▸ **WHAT YOU NEED TO DO**
Copy out the material below, from the line with "Identify the location" to the line with "(344, 426).", and leave the pictures out.

BEGIN MATERIAL SHOWN

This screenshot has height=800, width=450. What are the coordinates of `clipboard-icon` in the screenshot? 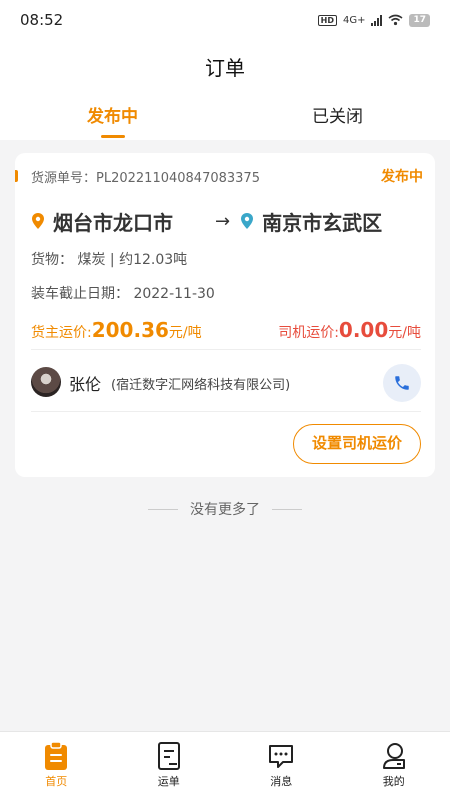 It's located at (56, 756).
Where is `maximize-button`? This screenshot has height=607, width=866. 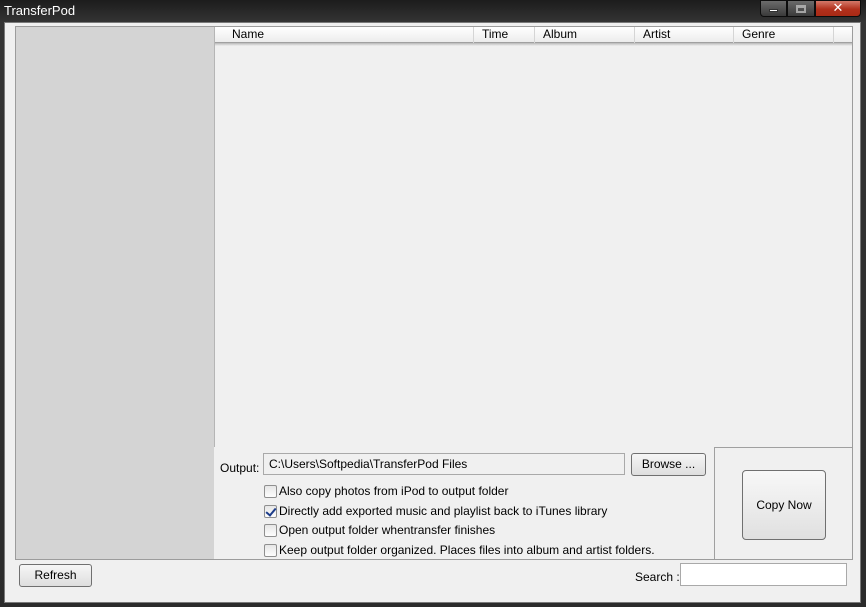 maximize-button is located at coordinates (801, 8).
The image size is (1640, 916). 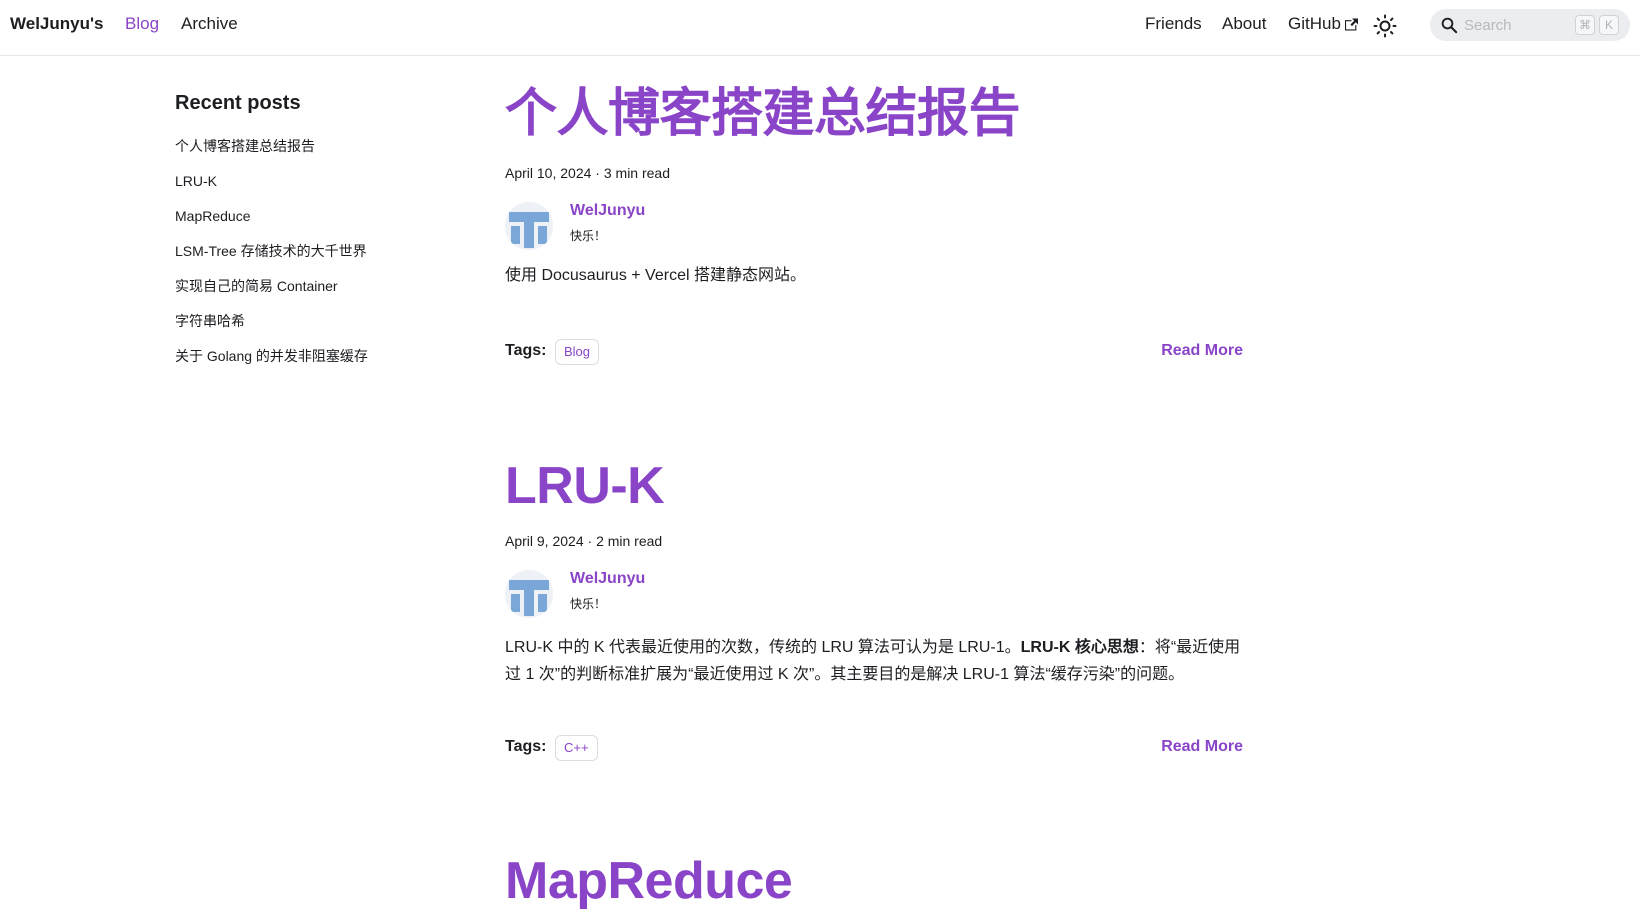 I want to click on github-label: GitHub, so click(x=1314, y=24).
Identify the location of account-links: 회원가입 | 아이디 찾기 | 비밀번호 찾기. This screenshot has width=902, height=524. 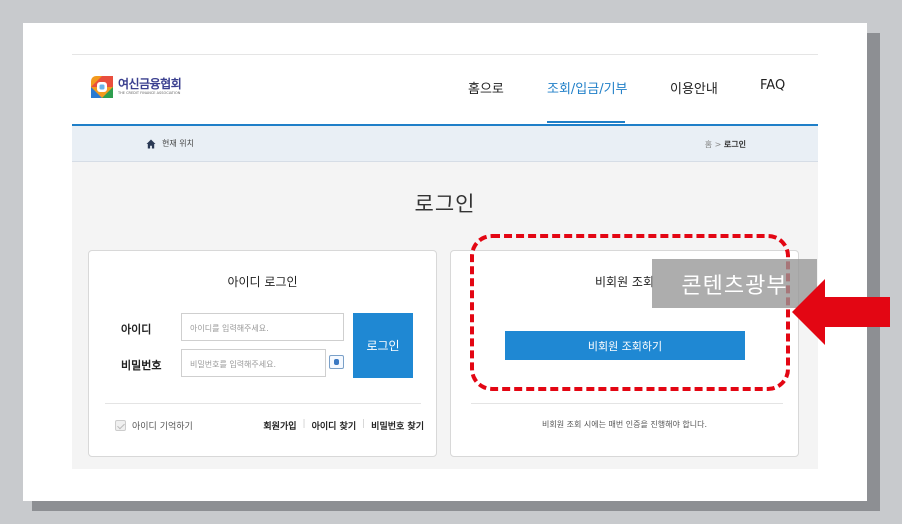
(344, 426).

END MATERIAL SHOWN
BEGIN MATERIAL SHOWN

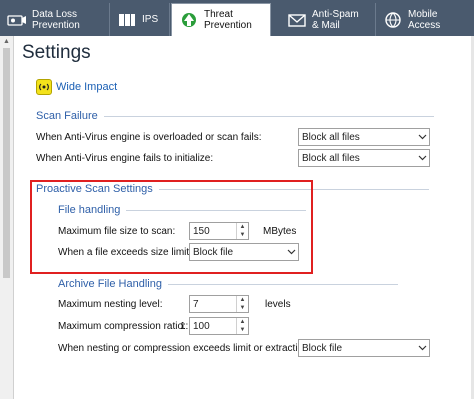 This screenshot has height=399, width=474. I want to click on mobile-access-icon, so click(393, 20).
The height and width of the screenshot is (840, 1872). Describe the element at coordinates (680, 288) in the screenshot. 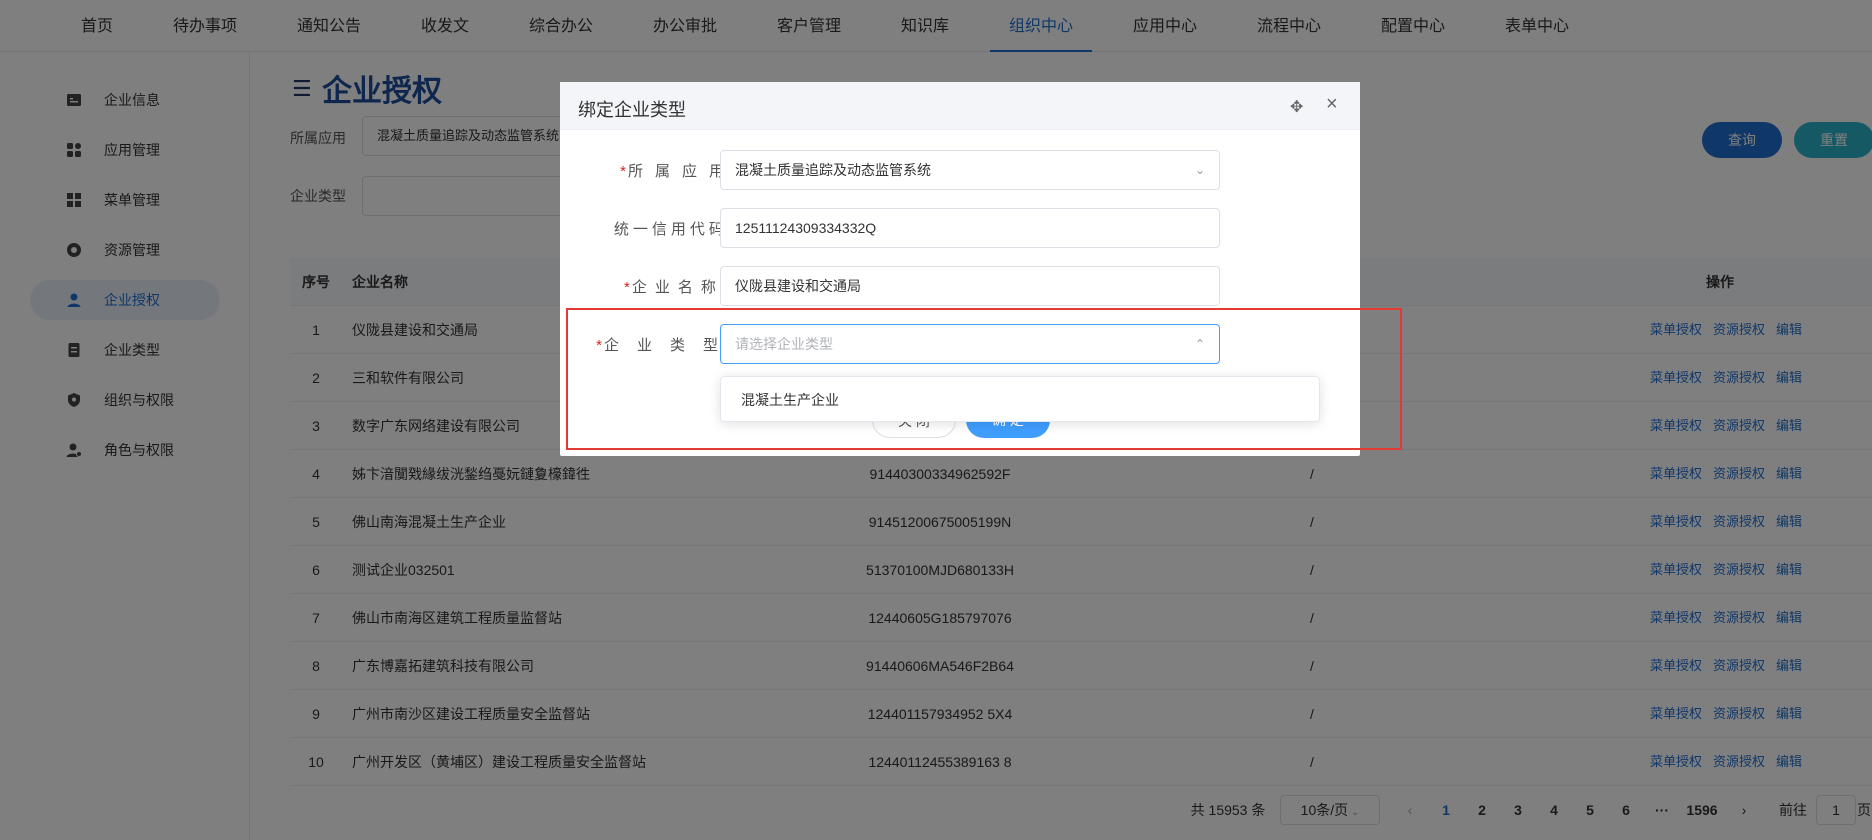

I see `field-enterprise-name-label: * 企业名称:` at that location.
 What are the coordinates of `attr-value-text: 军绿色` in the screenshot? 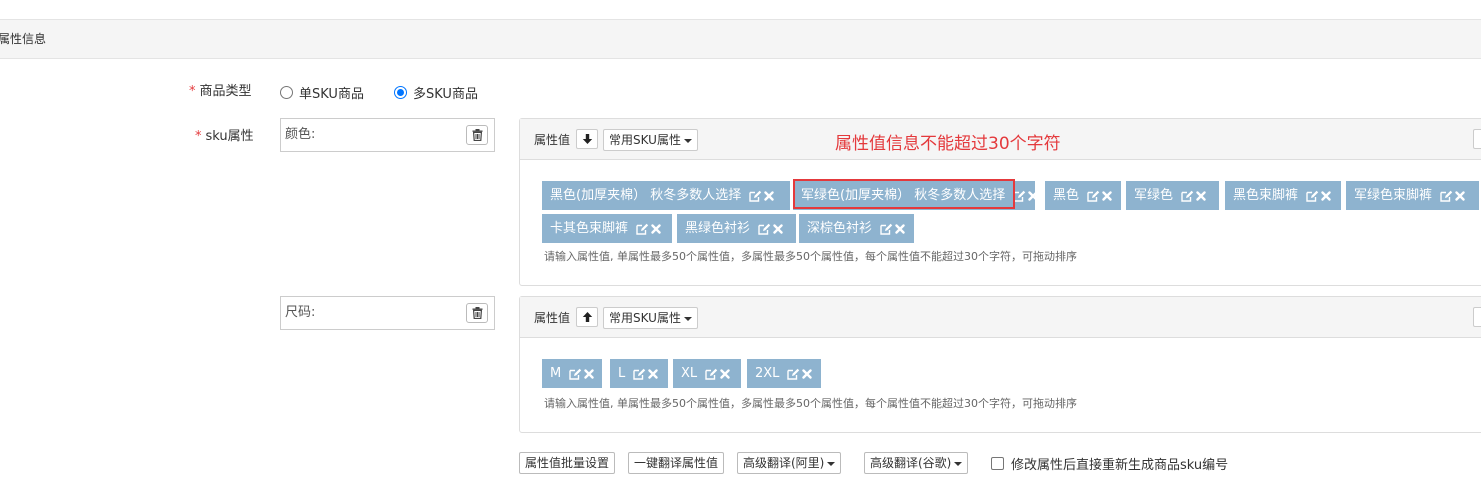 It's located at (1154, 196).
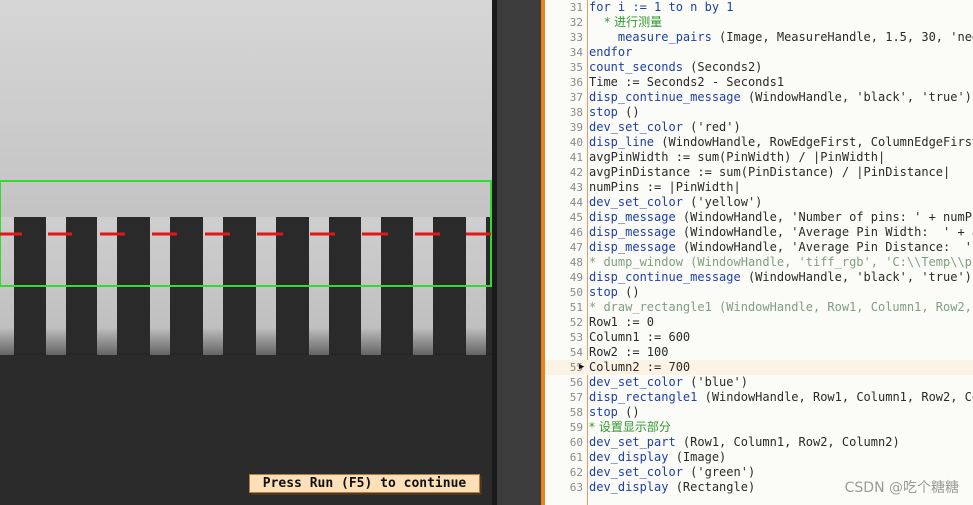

END MATERIAL SHOWN
BEGIN MATERIAL SHOWN

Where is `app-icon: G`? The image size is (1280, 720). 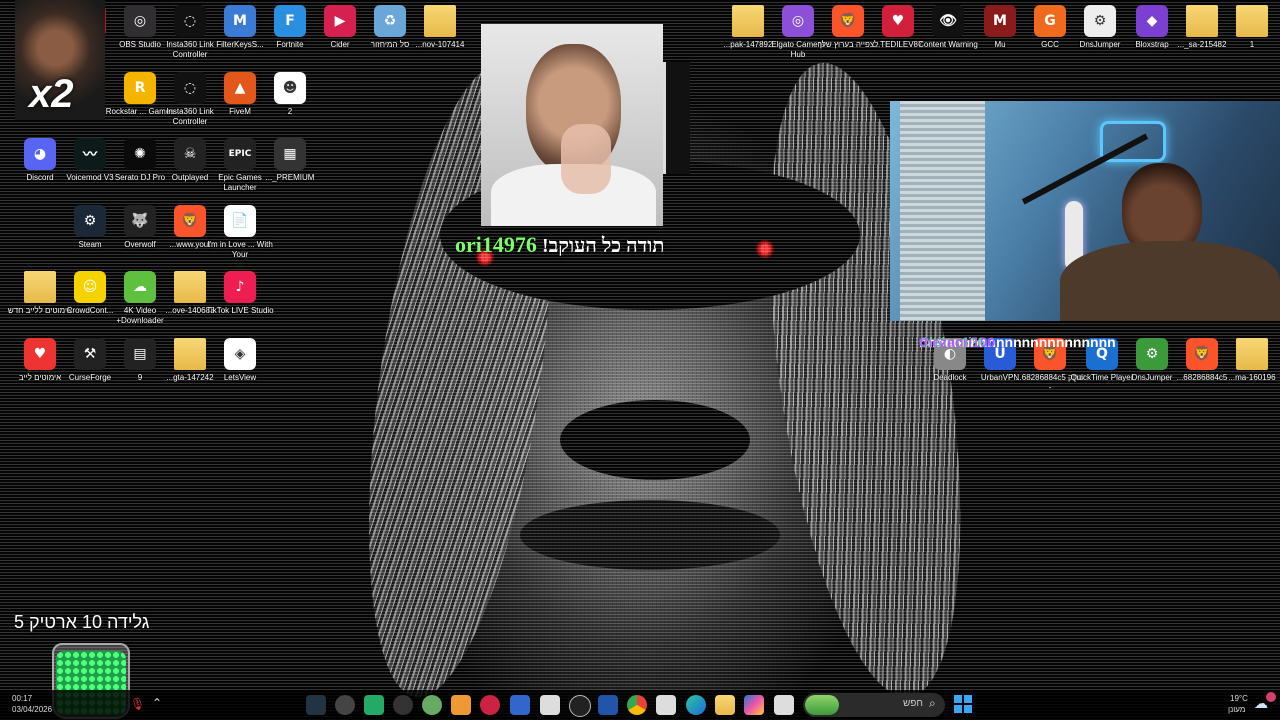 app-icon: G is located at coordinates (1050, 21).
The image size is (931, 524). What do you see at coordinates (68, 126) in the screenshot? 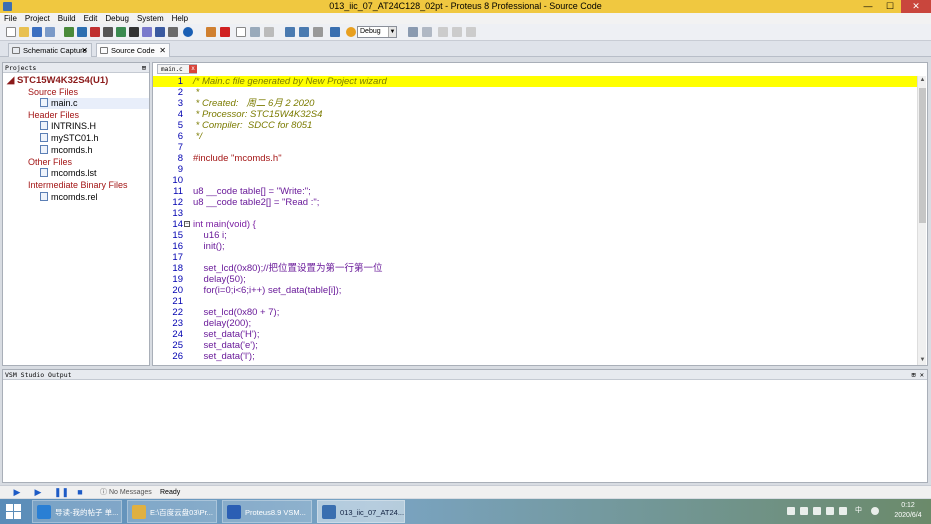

END MATERIAL SHOWN

▸ **OUTPUT OF THE TASK**
Identify the location of account-links: 회원가입 | 아이디 찾기 | 비밀번호 찾기. This screenshot has width=902, height=524. 
(344, 426).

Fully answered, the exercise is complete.